▶ _Testo estratto_
Il modo in cui una ragazza accetta e assolve il sue date obbligatorio, il tono della voce al telefono e nella situazione più familiare, la scelta delle parole nella conversazione e l’intera vita privata, ordinata secondo i concetti della psicoanalisi volgarizzata, attestano lo sforzo di fare di se stessi l’apparecchio adatto al successo, conforme, fino ai moti più istintivi, al modello presentato dall’industria culturale”. L'oggetto si spinge oltre l'alienazione del feticcio, si fa strada in un labirinto fatto di tabù e di stereotipi, diventando esso stesso un feticcio.
Anche il matrimonio è l'oggettivazione di un sapere che smette di essere antropologico per ascoltare solo il richiamo delle esigenze sociali.

Certo che ti farò del male. Certo che me ne farai. Certo che ce ne faremo. Ma questa è la condizione stessa dell’esistenza. Farsi primavera, significa accettare il rischio dell’inverno. Farsi presenza, significa accettare il rischio dell’assenza”. Queste dovrebbero essere le promesse che due innamorati, pronti al matrimonio, dovrebbero farsi l'uno all'altro. E se questo impegno lo adotta il Piccolo Principe perché non precettarlo anche noi?. L'amore eterno è una solo una promessa che difficilmente potrà essere mantenuta. Ma l'appunto non è se è possibile amarsi per tutta la vita, la domanda è perché due persone dovrebbero promettersi di amarsi per tutta la vita? Forse senza un giuramento non riuscirebbero neppure a provarci? L'amore è un prestito ipotecario fatto su un futuro incerto e imperscrutabile, e la realtà è molto più stuzzicante di un matrimonio castrante.

▶ _Istruzioni di lavoro_
1 - Traduci in inglese questa frase del testo sull'amore e il matrimonio: «Anche il matrimonio è l'oggettivazione di un sapere che smette di essere antropologico per ascoltare solo il richiamo delle esigenze sociali.»
2 - Prosegui il testo sull'amore e il matrimonio a partire dall'ultima frase riportata.

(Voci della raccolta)
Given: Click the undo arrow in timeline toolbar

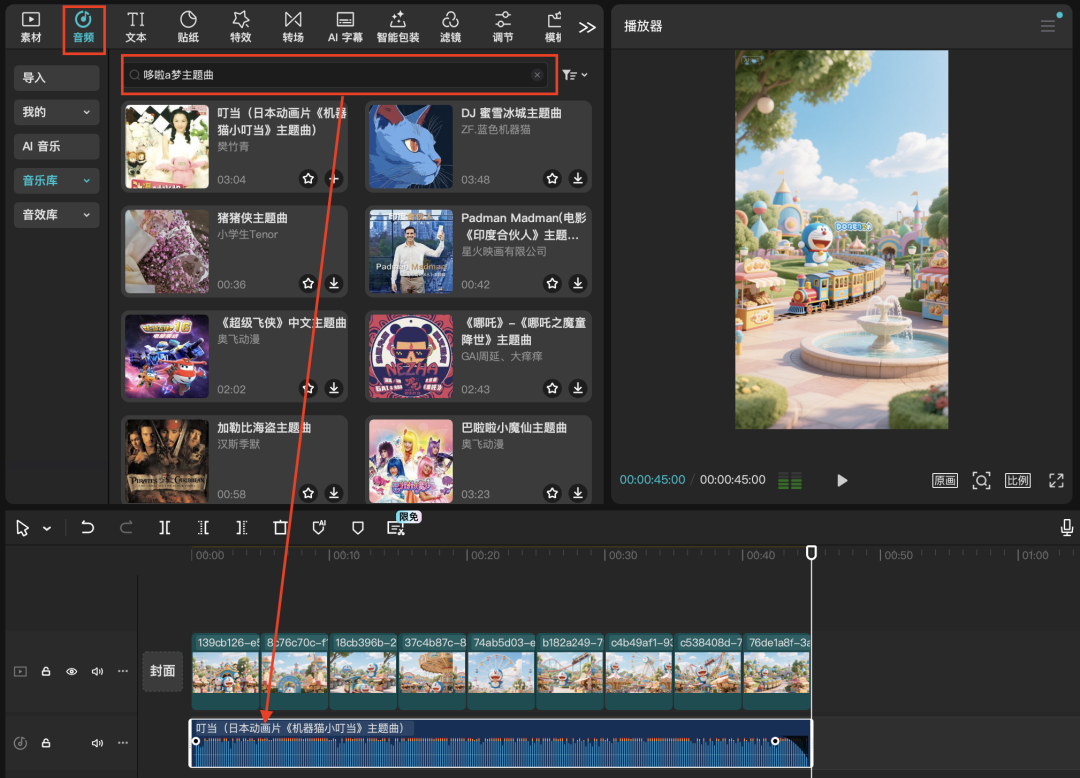Looking at the screenshot, I should click(88, 528).
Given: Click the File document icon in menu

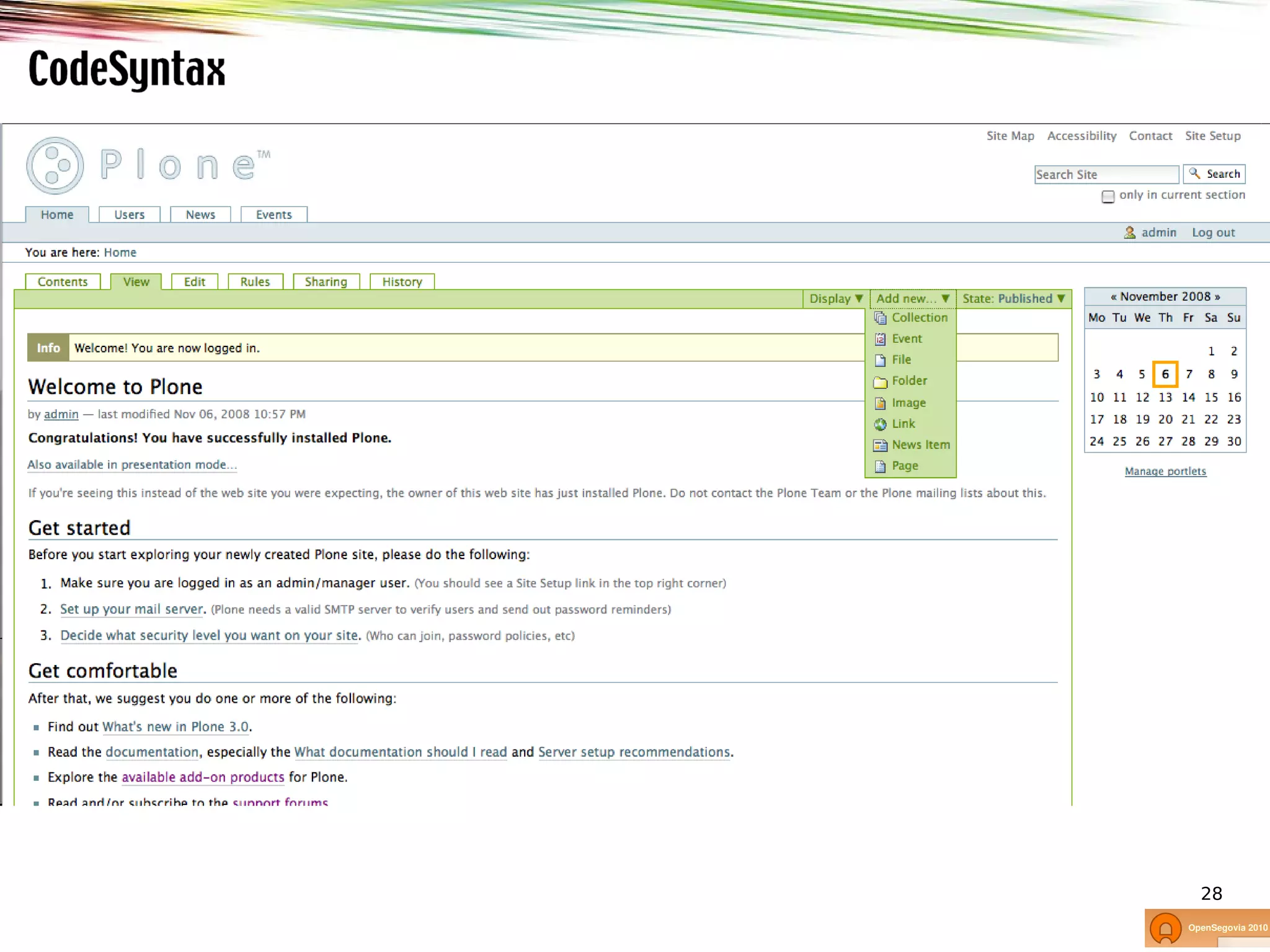Looking at the screenshot, I should 880,360.
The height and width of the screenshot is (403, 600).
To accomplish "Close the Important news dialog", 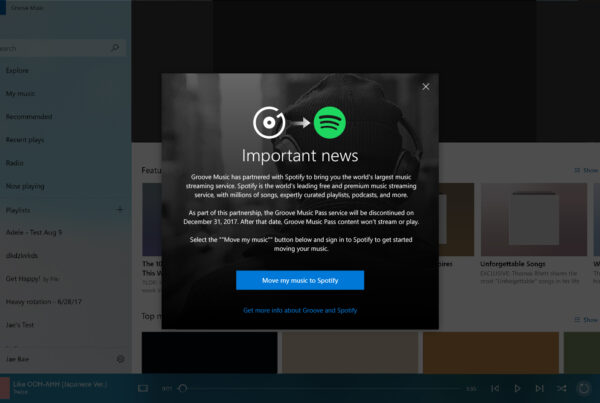I will point(425,87).
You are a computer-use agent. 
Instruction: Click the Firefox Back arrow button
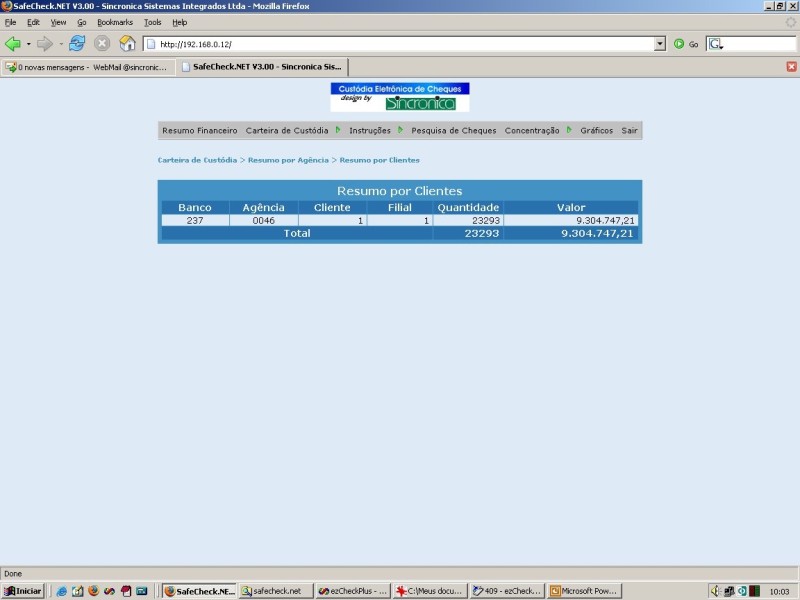point(13,44)
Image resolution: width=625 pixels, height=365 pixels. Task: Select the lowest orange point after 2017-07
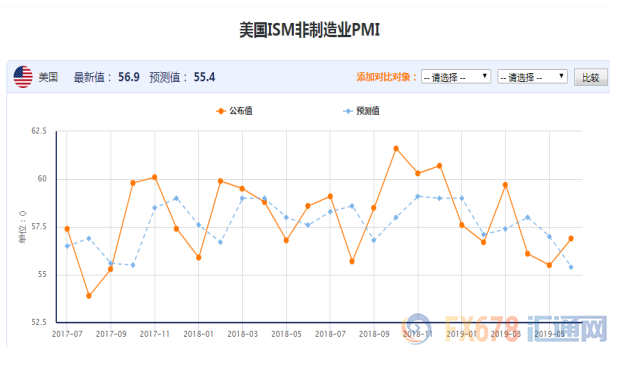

▶ _Risposte attese_
1 - Marriage, too, is the objectification of a knowledge that ceases to be anthropological in order to heed only the call of social demands.

2 -
Ogni giorno incontriamo sguardi e odori nuovi e a quegli impulsi, se non ci fosse l'idea che la fedeltà sia una virtù e non una regola sociale, ci lasceremo andare. L'essere umano è una monade che aspetta ti poter aprire la finestra che gli permetterà di osservare il mondo nella sua totalità, nel frattempo maschera questo suo bisogno creando le varie Juliette e le Justine: le due antitesi che però si incontrano in un'unica castrazione sociale.
Ma allora perché l’unica cosa che cerco è l’amore totale, ridicolo, scomodo, spossante, che ti consuma e non ti fa pensare ad altro? (cit).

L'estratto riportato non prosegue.